Thisismytimetoshine · 18/06/2020 14:50

@Isobored

If it was her own business I would be there with bells on. But it's vegan skin care and make up that is more expensive than a high end products (MAC, kiehls' Nars, Liz earl, Eve Lom... etc)
I don't understand this point. It is her business. It's how she makes money, the product is irrelevant. Why would you be keener to help her make money (by spending yours) if the product was some crafty yoke she'd made herself?
YouokHun · 18/06/2020 15:12

It’s not her business in the entrepreneurial sense @Thisismytimetoshine, she’s got no control over the content, pricing, marketing of the products, she’s told how and where she can sell and if the MLM pulls the plug like they often do she’ll be left high and dry. She’ll be pressured to minimise her social network and try and get others to join. The MLM sign up is a commission only sales person but more often than not they’re the real customer of the MLM, which is why her upline gets paid on what she buys from the MLM not what she sells. The products are there to bring the pyramid scheme within the law. Most of the products are meh, some are ok, most are horrendously overpriced and non-competitive. I doubt many sign ups are making money selling product. The research shows around 99.7% of MLM sign ups make no money or lose money once expenses are factored in.
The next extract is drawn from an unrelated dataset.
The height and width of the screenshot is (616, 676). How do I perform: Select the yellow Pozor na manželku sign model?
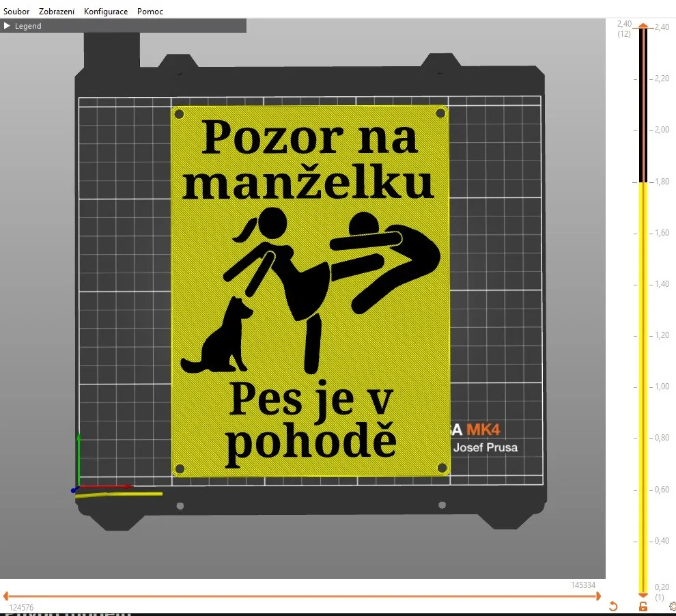pos(311,287)
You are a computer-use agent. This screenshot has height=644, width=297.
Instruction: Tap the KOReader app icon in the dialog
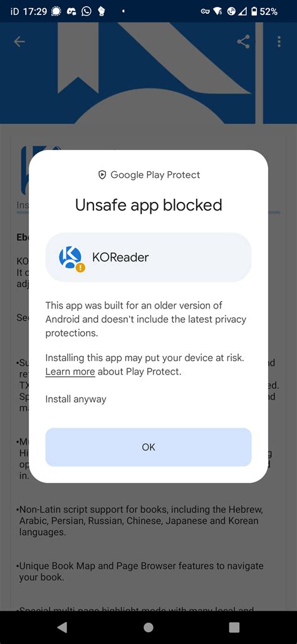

By buying an overpriced (or reasonably priced) MLM product it’s not supporting a friend in their business, it’s perpetuating the scam and driving people deeper into a con.

On the other hand someone’s small business making bath stuff or whatever is truly theirs if they have invented, priced, marketed and sold the product without lining the pockets of some faceless tax dodge in Utah. I’d rather support the latter.

YouokHun · 18/06/2020 15:13

*monetise not minimise her social network!

Thisismytimetoshine · 18/06/2020 15:32

Yes, you're right, YouOk. Bottom line though, she's using her friends as customers.

That's what I object to, not how much profit she's retaining for herself, that's not relevant to the final consumer really.
Nobody opens a shop and demands all their friends go in and buy something.